Requirement:
Return exactly the lines of the data below, from the one that contains "Task: Check the custom url checkbox 2 field" through the final line, and leave out every picture.

Supplied records:
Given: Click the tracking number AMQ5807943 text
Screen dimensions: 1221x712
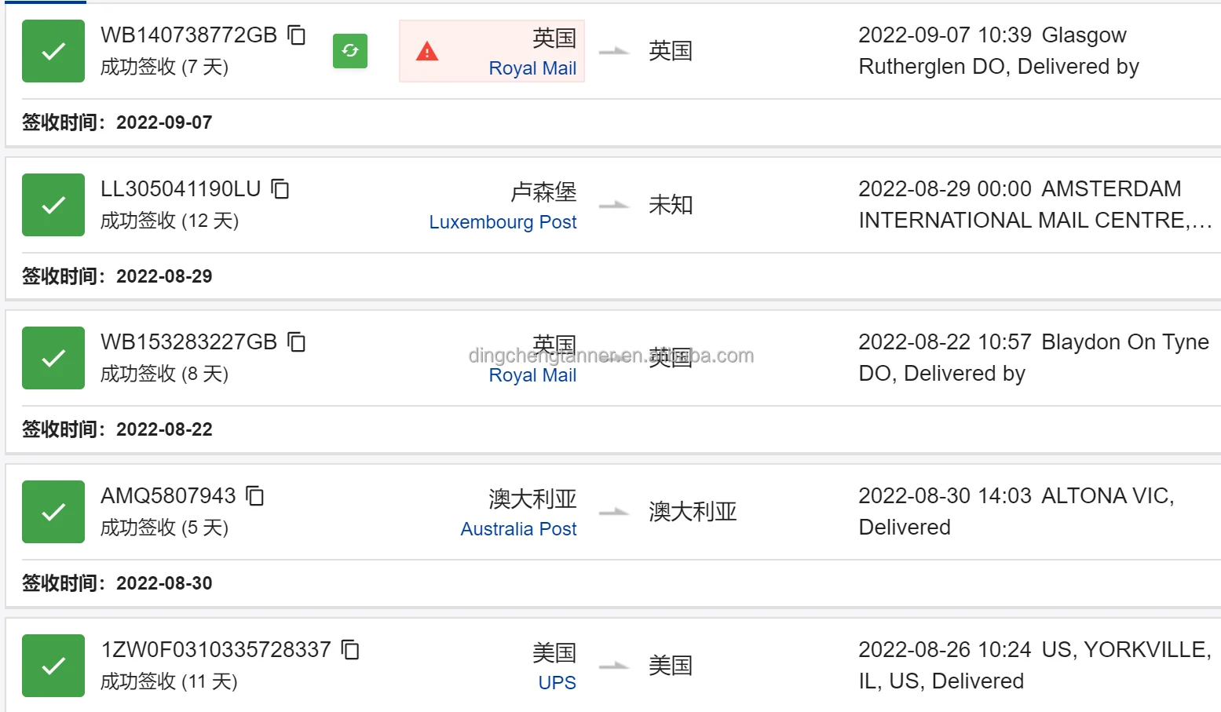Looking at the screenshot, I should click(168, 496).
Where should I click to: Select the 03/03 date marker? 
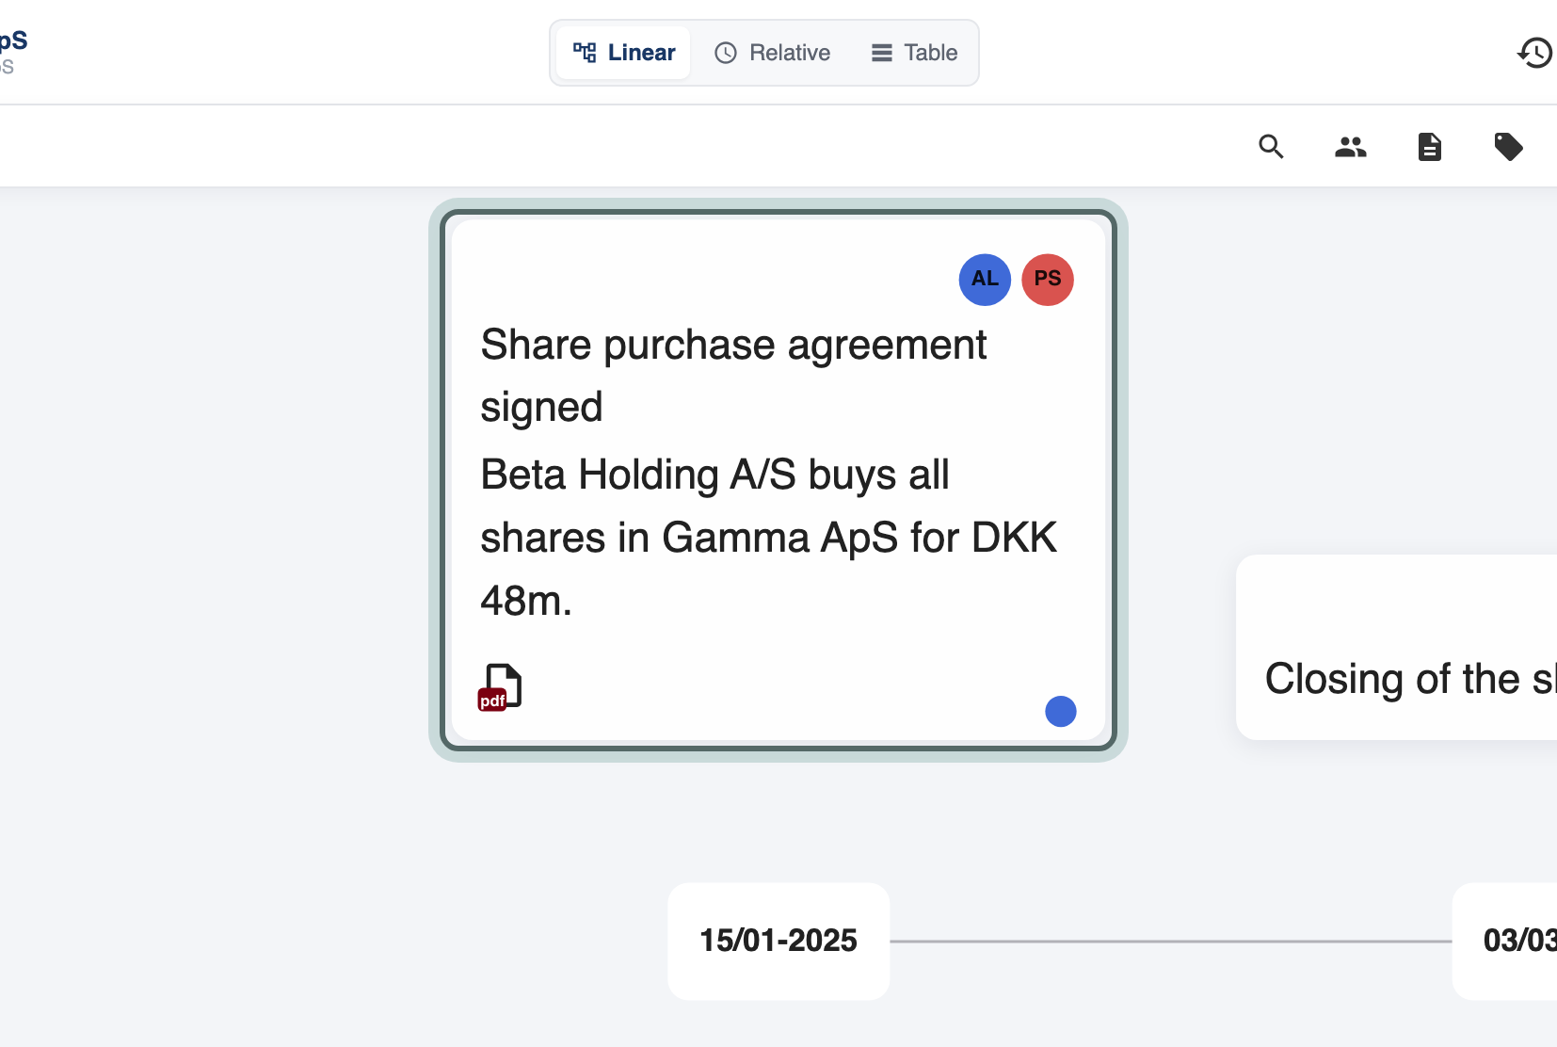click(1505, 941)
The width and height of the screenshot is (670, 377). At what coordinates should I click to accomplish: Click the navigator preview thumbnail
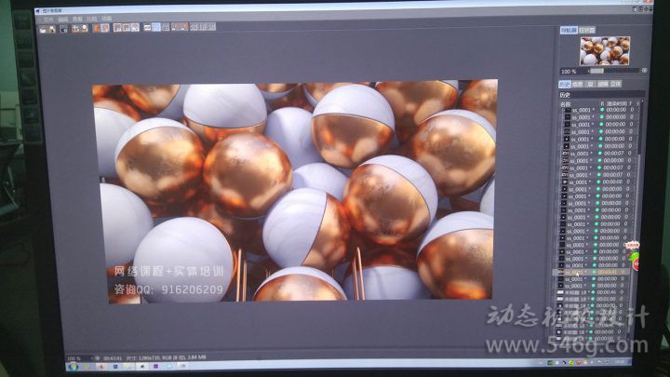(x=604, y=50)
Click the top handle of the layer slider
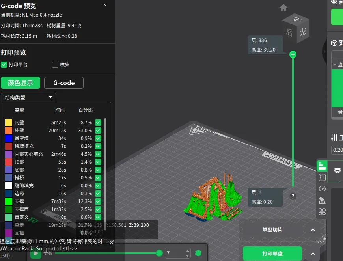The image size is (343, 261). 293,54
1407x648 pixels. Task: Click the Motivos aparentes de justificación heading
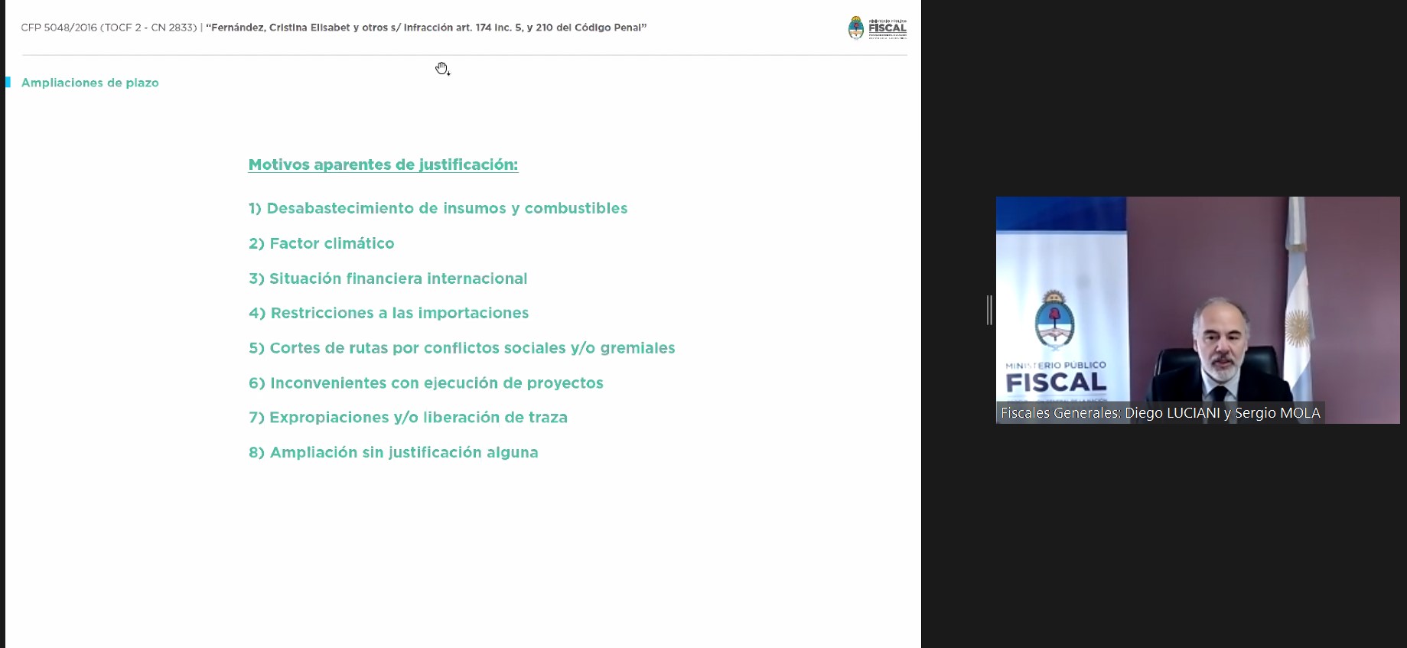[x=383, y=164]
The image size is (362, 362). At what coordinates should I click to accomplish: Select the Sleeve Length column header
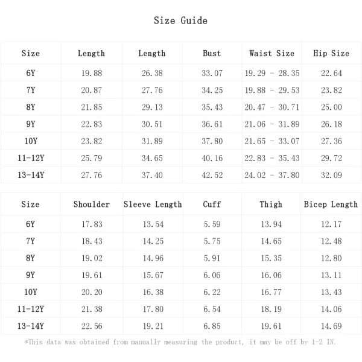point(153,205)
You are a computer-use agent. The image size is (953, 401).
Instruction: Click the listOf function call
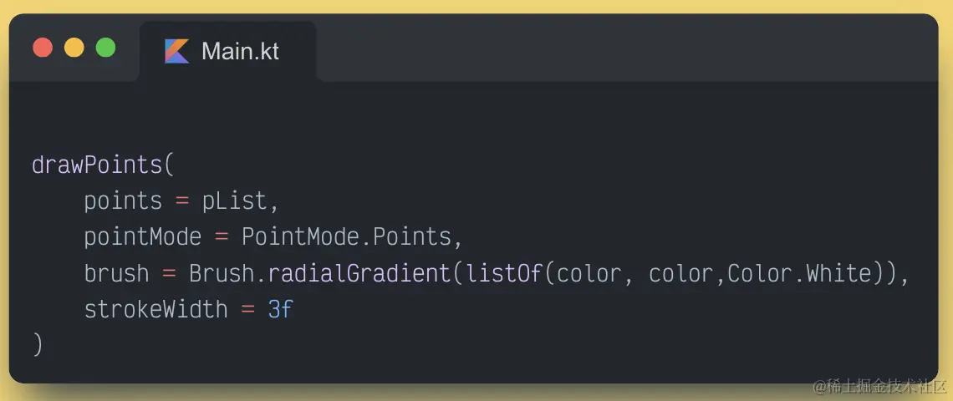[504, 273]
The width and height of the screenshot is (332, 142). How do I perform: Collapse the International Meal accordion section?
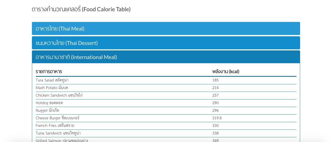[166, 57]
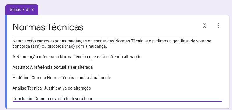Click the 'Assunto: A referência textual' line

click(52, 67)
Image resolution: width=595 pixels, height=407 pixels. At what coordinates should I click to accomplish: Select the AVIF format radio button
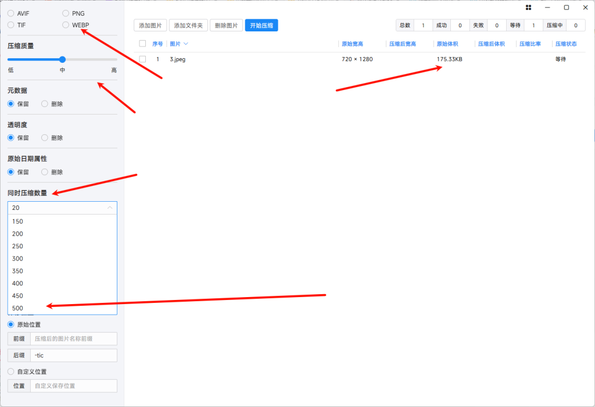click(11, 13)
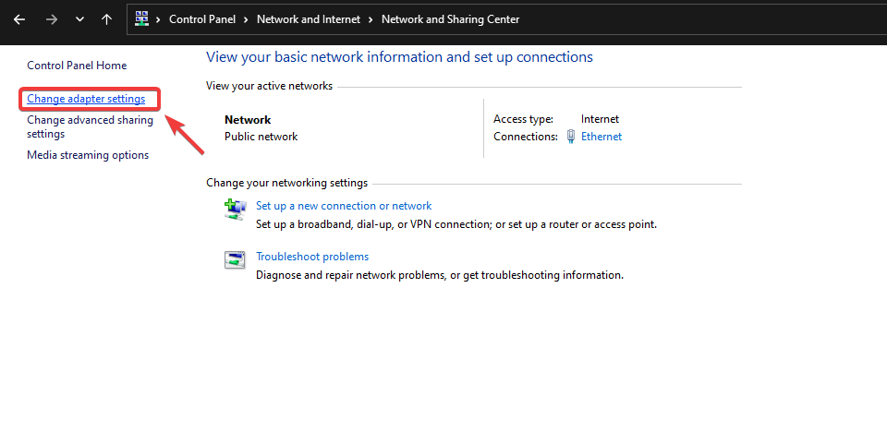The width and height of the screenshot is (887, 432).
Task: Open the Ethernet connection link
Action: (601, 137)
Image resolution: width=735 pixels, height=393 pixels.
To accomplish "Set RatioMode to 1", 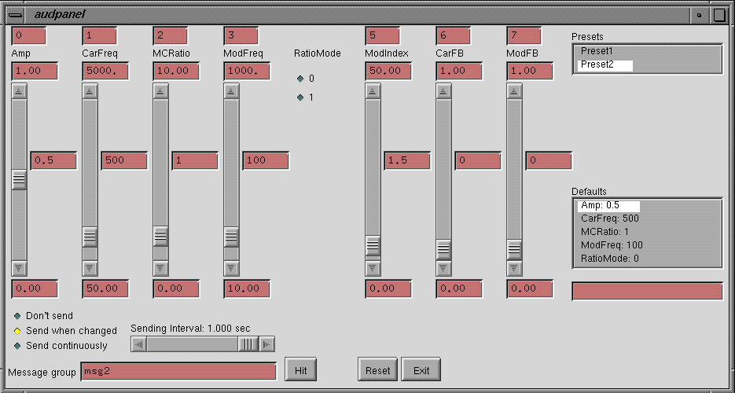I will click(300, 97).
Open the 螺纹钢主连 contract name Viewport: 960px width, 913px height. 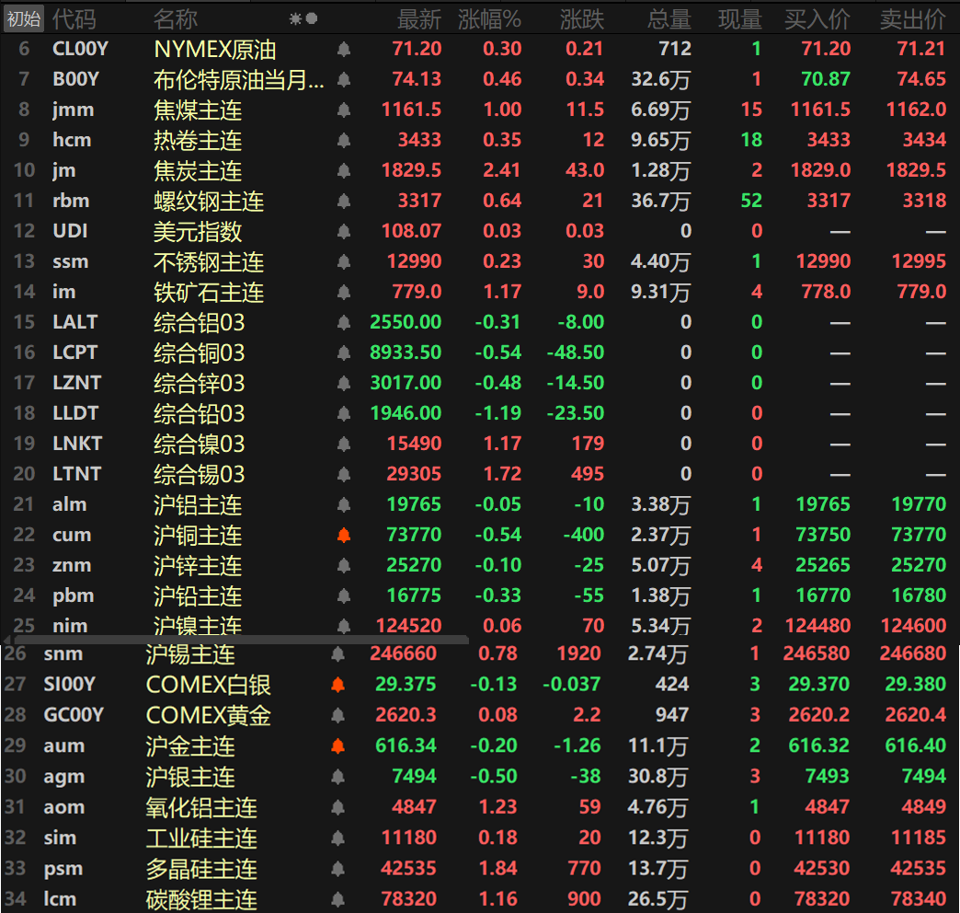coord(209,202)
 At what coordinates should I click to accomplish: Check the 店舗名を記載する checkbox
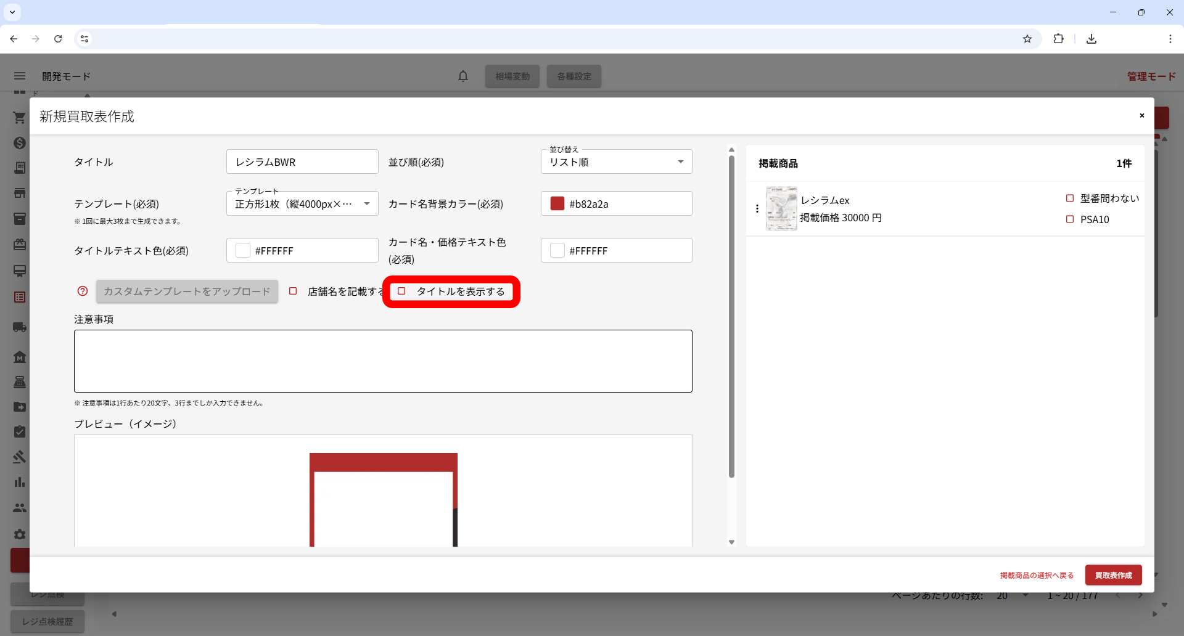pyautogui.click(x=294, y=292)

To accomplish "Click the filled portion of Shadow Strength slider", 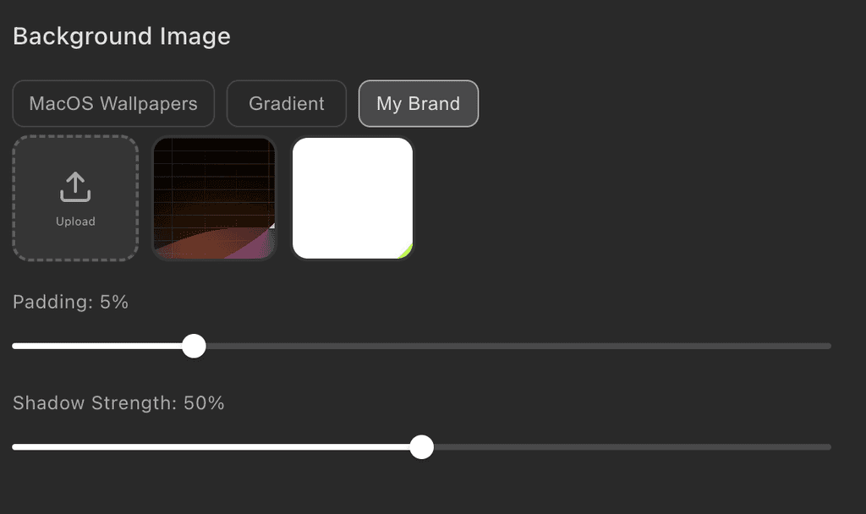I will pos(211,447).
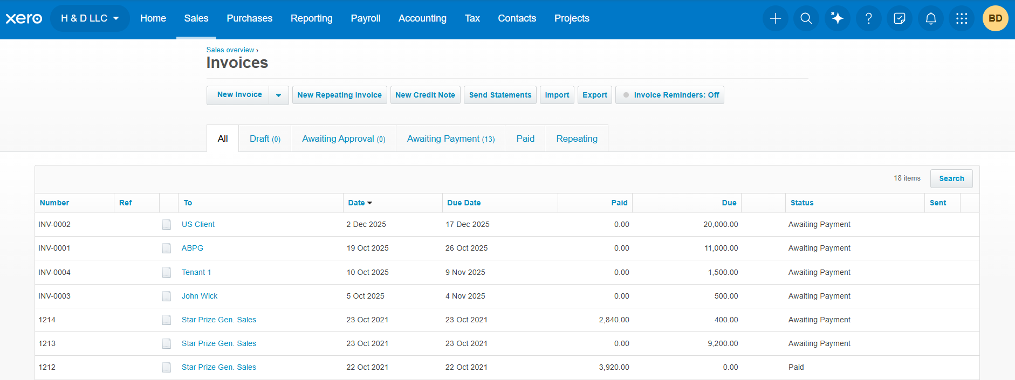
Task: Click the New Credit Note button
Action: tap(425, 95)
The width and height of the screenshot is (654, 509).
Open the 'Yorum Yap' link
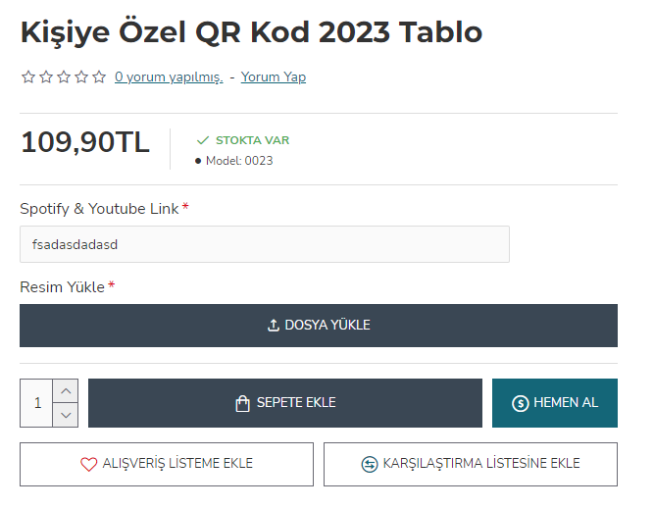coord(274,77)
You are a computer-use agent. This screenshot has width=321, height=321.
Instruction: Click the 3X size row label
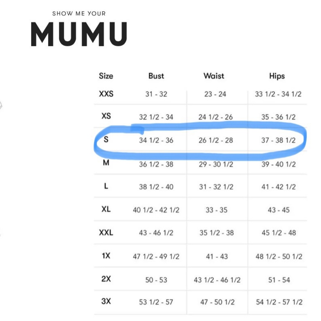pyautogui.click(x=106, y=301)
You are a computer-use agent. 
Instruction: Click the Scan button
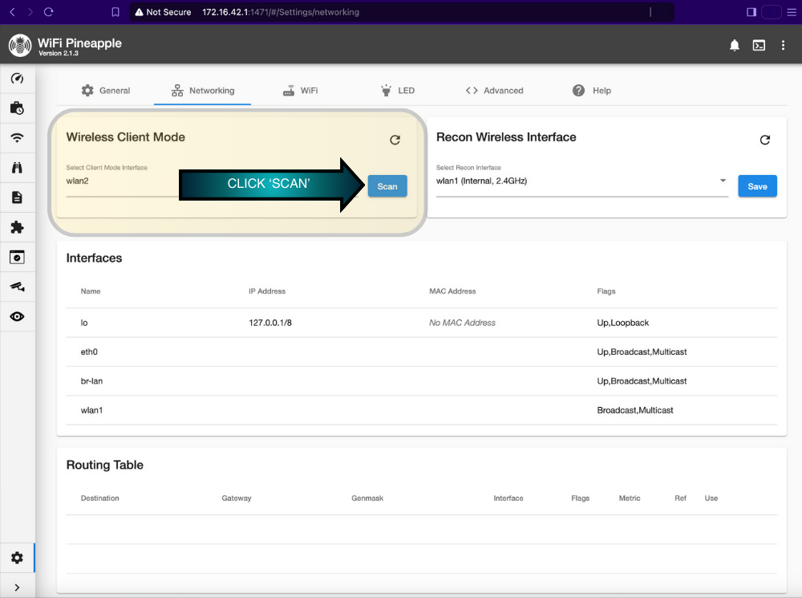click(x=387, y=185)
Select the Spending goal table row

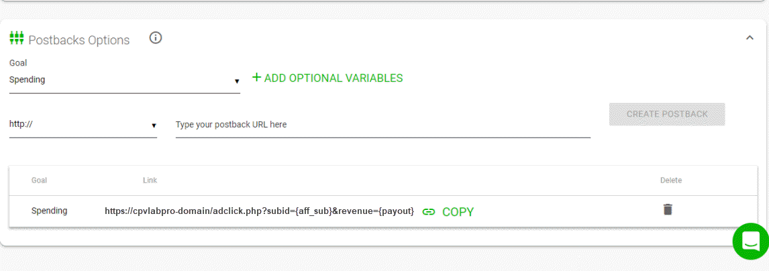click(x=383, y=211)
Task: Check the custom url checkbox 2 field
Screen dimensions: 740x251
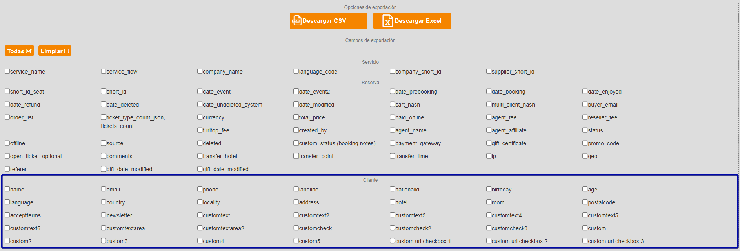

The completed task:
Task: Check the custom url checkbox 2 field
Screen dimensions: 740x251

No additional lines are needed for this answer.